WHAT THE EXERCISE ASKS:
After finding the line that includes "Task: Click the MASTER volume knob" in the records below, transcribe it and each line after it through the last, exactly, and add nothing.

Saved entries
[Start of section]
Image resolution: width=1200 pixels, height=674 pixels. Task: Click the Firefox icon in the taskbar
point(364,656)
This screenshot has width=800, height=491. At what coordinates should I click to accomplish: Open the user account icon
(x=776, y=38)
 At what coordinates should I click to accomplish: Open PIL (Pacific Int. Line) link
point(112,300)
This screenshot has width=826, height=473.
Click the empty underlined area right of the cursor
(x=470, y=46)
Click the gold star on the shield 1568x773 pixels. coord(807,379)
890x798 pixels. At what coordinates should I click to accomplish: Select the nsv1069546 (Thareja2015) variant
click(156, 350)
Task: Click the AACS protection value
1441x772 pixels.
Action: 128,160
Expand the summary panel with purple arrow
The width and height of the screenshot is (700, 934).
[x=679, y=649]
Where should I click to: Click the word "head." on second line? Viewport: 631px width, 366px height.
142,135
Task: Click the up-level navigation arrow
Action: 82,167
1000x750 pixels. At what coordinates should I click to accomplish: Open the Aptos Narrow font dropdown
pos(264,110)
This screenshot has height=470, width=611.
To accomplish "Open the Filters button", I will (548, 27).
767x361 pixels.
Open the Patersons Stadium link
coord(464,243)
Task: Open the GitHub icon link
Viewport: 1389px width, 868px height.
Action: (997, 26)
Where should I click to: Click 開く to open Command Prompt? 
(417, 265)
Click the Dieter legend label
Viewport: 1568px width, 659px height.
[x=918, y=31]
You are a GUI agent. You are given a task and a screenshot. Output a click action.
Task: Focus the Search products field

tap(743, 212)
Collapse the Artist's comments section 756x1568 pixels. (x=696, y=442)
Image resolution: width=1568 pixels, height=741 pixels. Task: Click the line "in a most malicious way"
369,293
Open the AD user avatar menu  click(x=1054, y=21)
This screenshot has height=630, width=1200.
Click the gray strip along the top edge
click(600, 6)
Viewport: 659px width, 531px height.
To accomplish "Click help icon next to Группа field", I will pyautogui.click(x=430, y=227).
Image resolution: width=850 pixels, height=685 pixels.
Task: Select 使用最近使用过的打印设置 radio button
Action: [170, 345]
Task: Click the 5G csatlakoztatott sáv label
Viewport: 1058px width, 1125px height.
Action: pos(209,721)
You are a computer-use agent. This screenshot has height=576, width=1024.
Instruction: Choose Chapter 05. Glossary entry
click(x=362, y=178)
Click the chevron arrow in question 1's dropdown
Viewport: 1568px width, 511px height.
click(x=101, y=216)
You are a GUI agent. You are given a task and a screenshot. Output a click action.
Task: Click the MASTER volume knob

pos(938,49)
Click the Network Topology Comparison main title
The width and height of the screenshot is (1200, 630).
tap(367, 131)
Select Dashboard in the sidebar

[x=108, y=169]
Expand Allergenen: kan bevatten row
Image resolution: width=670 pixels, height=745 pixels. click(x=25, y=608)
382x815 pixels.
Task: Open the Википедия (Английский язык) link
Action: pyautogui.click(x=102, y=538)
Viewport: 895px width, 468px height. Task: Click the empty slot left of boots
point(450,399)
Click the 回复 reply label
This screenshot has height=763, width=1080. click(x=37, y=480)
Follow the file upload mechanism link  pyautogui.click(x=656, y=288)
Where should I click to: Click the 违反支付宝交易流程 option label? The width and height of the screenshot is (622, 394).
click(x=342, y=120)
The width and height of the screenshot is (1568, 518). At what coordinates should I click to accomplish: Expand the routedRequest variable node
[End of section]
EXPECTED ANSWER:
Task: Click the MASTER volume knob

pos(938,49)
Click the Network Topology Comparison main title
The width and height of the screenshot is (1200, 630).
tap(367, 131)
Select Dashboard in the sidebar

[x=108, y=169]
Expand Allergenen: kan bevatten row
Image resolution: width=670 pixels, height=745 pixels. click(x=25, y=608)
382x815 pixels.
Task: Open the Википедия (Английский язык) link
Action: pyautogui.click(x=102, y=538)
Viewport: 895px width, 468px height. Task: Click the empty slot left of boots
point(450,399)
Click the 回复 reply label
This screenshot has height=763, width=1080. click(x=37, y=480)
Follow the file upload mechanism link  pyautogui.click(x=656, y=288)
Where should I click to: Click the 违反支付宝交易流程 option label? The width and height of the screenshot is (622, 394).
click(x=342, y=120)
The width and height of the screenshot is (1568, 518). At what coordinates should I click to accomplish: Expand the routedRequest variable node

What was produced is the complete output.